> The request
Return, unchanged, the part of the records that opens with the line containing "Select the Full Thread value" and closes with the line containing "pos(1707,22)", including both of those lines.

> Listing
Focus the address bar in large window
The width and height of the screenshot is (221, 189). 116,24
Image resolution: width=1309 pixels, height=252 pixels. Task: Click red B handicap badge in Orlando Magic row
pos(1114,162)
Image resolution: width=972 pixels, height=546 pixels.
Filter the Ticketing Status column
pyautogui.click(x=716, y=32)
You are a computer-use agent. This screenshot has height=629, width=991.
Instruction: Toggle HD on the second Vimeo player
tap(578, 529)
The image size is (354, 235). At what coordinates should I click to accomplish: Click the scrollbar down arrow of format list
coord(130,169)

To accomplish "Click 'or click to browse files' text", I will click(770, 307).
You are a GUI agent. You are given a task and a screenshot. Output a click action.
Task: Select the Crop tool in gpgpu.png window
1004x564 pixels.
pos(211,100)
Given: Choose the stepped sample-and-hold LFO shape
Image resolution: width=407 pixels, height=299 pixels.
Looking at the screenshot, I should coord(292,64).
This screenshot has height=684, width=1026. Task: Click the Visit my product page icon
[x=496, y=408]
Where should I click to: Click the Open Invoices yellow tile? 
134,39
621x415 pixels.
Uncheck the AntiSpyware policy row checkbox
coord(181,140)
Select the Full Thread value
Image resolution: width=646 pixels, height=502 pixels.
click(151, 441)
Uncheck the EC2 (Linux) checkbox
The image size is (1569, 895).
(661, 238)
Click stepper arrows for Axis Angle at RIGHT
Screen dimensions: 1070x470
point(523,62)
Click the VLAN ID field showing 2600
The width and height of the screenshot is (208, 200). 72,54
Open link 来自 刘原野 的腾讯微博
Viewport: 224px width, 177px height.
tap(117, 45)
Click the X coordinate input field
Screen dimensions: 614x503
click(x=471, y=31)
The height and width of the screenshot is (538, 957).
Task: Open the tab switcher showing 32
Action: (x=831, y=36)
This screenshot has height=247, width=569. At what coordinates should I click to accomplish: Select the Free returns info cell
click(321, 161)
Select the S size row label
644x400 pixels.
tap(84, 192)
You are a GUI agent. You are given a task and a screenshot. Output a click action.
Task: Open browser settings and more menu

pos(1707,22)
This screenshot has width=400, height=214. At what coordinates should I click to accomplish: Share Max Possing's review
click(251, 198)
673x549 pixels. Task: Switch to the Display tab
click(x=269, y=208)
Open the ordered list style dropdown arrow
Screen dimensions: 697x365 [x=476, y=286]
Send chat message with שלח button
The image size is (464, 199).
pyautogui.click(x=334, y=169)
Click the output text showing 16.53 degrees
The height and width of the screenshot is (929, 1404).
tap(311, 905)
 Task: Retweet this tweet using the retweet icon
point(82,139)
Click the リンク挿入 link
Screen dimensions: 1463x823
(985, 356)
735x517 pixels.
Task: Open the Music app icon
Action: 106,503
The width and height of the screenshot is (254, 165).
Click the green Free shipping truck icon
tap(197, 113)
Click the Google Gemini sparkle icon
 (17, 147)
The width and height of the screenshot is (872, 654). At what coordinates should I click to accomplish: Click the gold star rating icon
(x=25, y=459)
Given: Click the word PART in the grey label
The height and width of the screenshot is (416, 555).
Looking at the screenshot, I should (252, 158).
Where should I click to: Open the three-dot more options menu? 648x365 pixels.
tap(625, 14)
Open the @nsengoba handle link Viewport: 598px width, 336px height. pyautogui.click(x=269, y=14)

> Output
Select the Full Thread value
Image resolution: width=646 pixels, height=502 pixels.
click(151, 441)
Uncheck the EC2 (Linux) checkbox
The image size is (1569, 895).
(661, 238)
Click stepper arrows for Axis Angle at RIGHT
Screen dimensions: 1070x470
point(523,62)
Click the VLAN ID field showing 2600
The width and height of the screenshot is (208, 200). 72,54
Open link 来自 刘原野 的腾讯微博
Viewport: 224px width, 177px height.
tap(117, 45)
Click the X coordinate input field
Screen dimensions: 614x503
click(x=471, y=31)
The height and width of the screenshot is (538, 957).
Task: Open the tab switcher showing 32
Action: (x=831, y=36)
This screenshot has height=247, width=569. At what coordinates should I click to accomplish: Select the Free returns info cell
click(321, 161)
Select the S size row label
644x400 pixels.
tap(84, 192)
You are a GUI agent. You are given a task and a screenshot. Output a click action.
Task: Open browser settings and more menu

pos(1707,22)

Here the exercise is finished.